You’ve written about the role language has played in the Ukrainian–Russian conflict. It’s interesting to me that in every video of interaction between Russian soldiers and Ukrainian military or civilians, there is obviously no language gap; they are communicating easily. Ukrainians are even, allegedly, helping captured Russian soldiers call their parents on the phone. What do you make of the cultural and linguistic connection between the invading force and the people they’re invading?
Ukraine is a bilingual country. Ukrainians know both languages. It is the Russians who only know one language. And, yes, there is a moral in this accounting.

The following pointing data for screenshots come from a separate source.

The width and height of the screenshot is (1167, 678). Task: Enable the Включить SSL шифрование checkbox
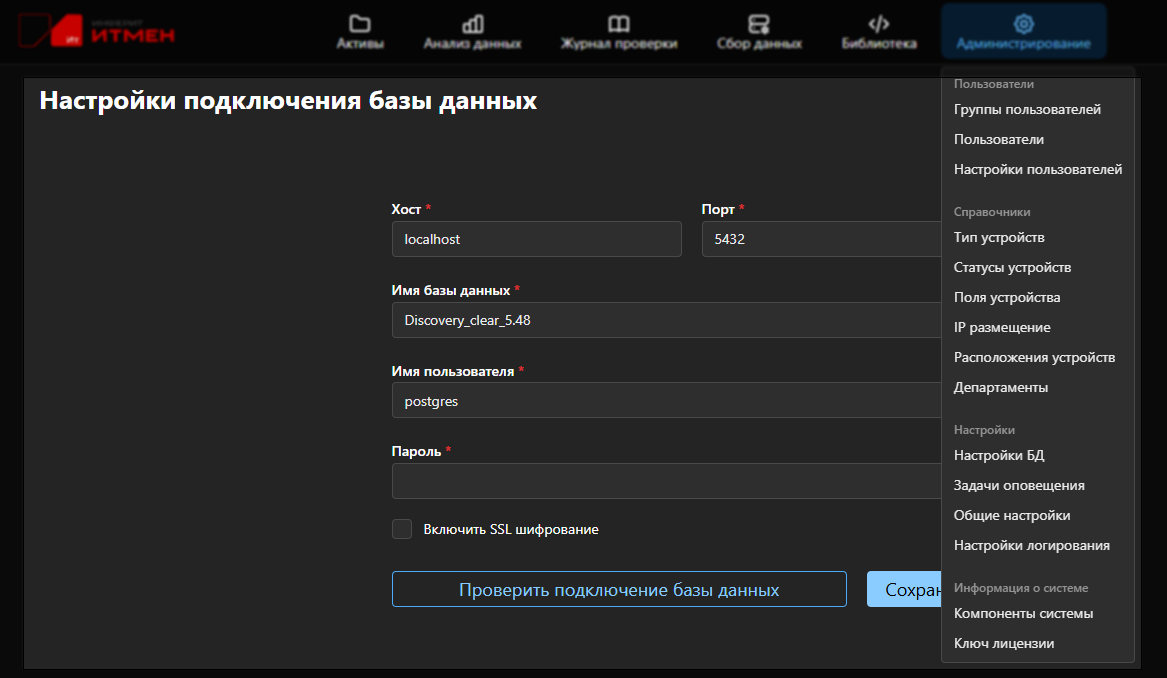[402, 529]
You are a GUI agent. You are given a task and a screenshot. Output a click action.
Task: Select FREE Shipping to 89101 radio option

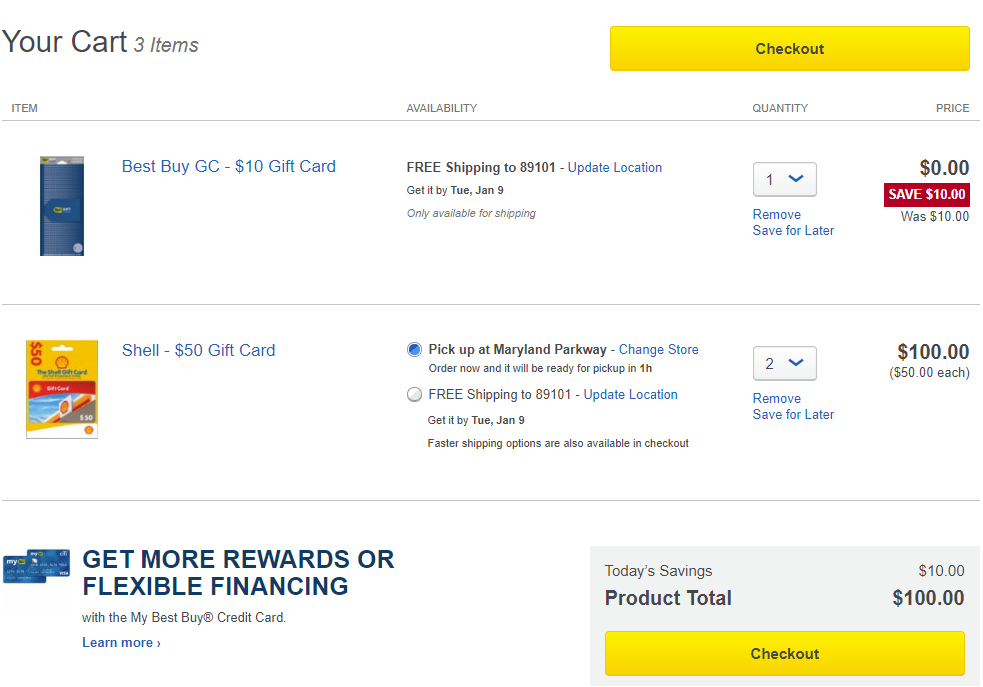point(415,395)
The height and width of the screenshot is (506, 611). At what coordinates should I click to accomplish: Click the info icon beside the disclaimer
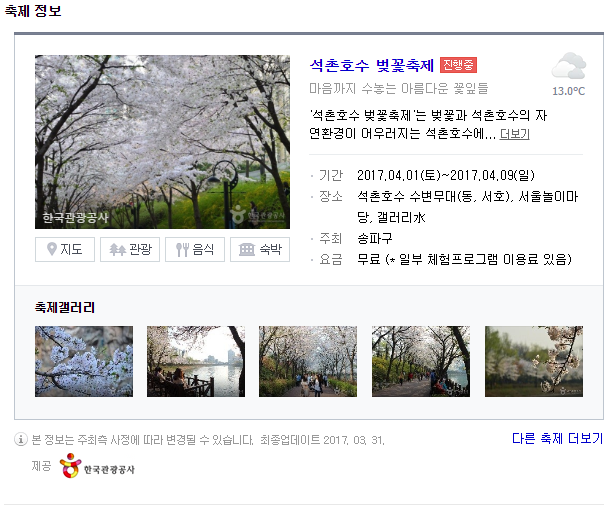click(x=21, y=440)
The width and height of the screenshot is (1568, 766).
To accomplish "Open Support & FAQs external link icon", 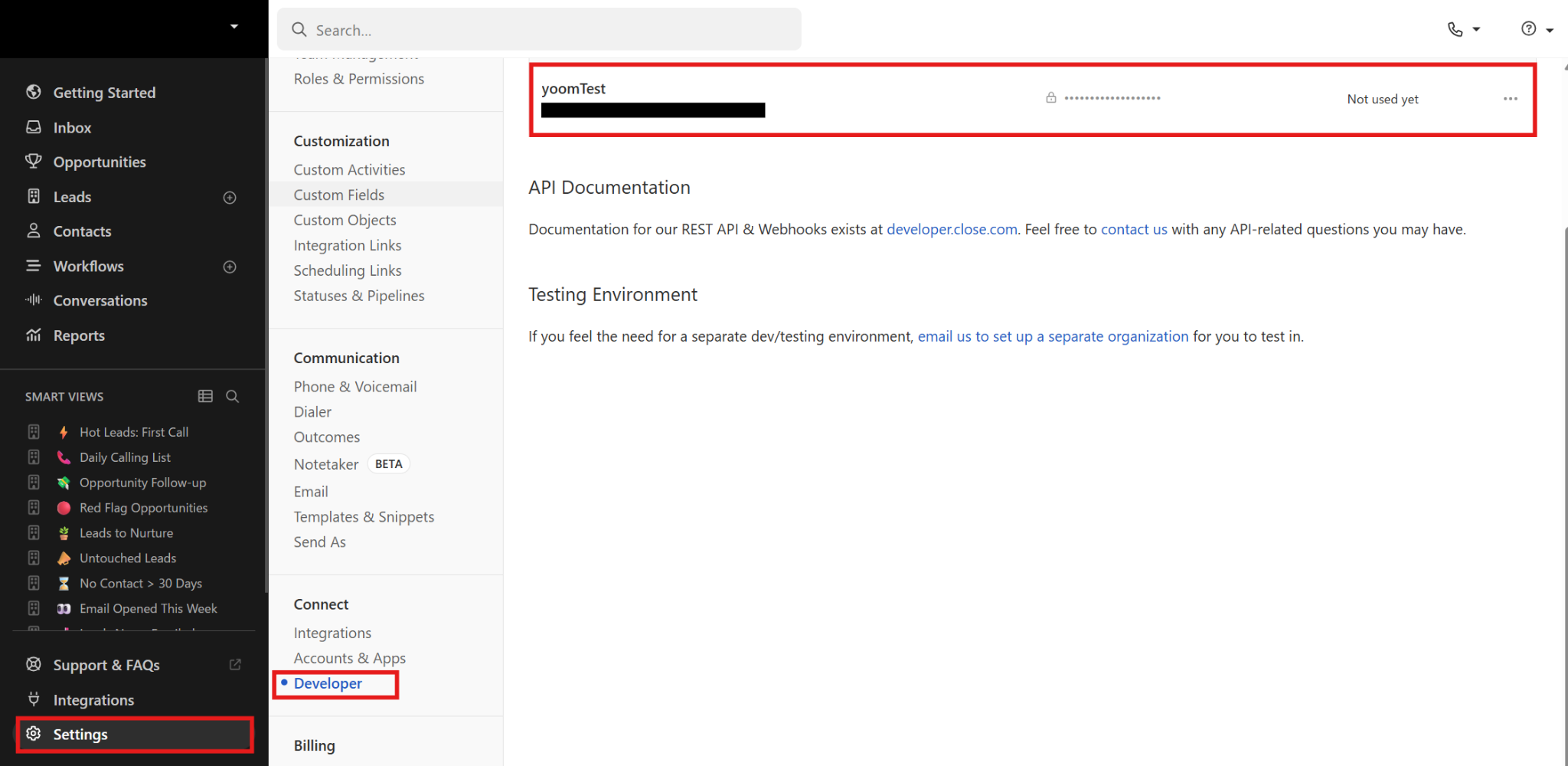I will pyautogui.click(x=235, y=665).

The problem here is that Putin decided not to speak any language except that of violence, showing us what authoritarian regime circa 21 century is like. He has decided to have a war on the pretext of “saving” Russian language—whether or not it needs to be saved. My cousin Petya in Odessa speaks Russian. Does he want Putin to come and save him? Hell, no. You go on Russian news, and what do you read? You read that Ukrainians are bombing their own houses as they retreat. Seriously. Fake news.
But, wait a second, how is it different from our own wannabe authoritarian, Mr. Trump and all his barrage of fake news? It is not that different at all. And everyone who pays attention has noticed that. It is a tragedy that Putin’s propaganda was able to do what it did with the Russian population who is now attacking its neighbors and friends. But isn’t it somewhat similar to what Mr. Trump’s propaganda is doing to people who are calling to ban books from schools, etc.? Let’s take a very long and very close look in the mirror here. Haven’t we got a somewhat identical problem?
You’ve been sharply critical of Ukraine’s leaders in the past. What is it like to see the president of the country turn into a kind of folk hero, even as his and his country’s immediate future remains troubled?
Whether Zelensky is a good president on the daily basis, whether he is a kind of bureaucrat who was able to create transparency and due process—that is not up to me to say. But I can say he is certainly someone who can inspire his people in the time of trouble. And that is quite a lot at this moment. Quite a lot.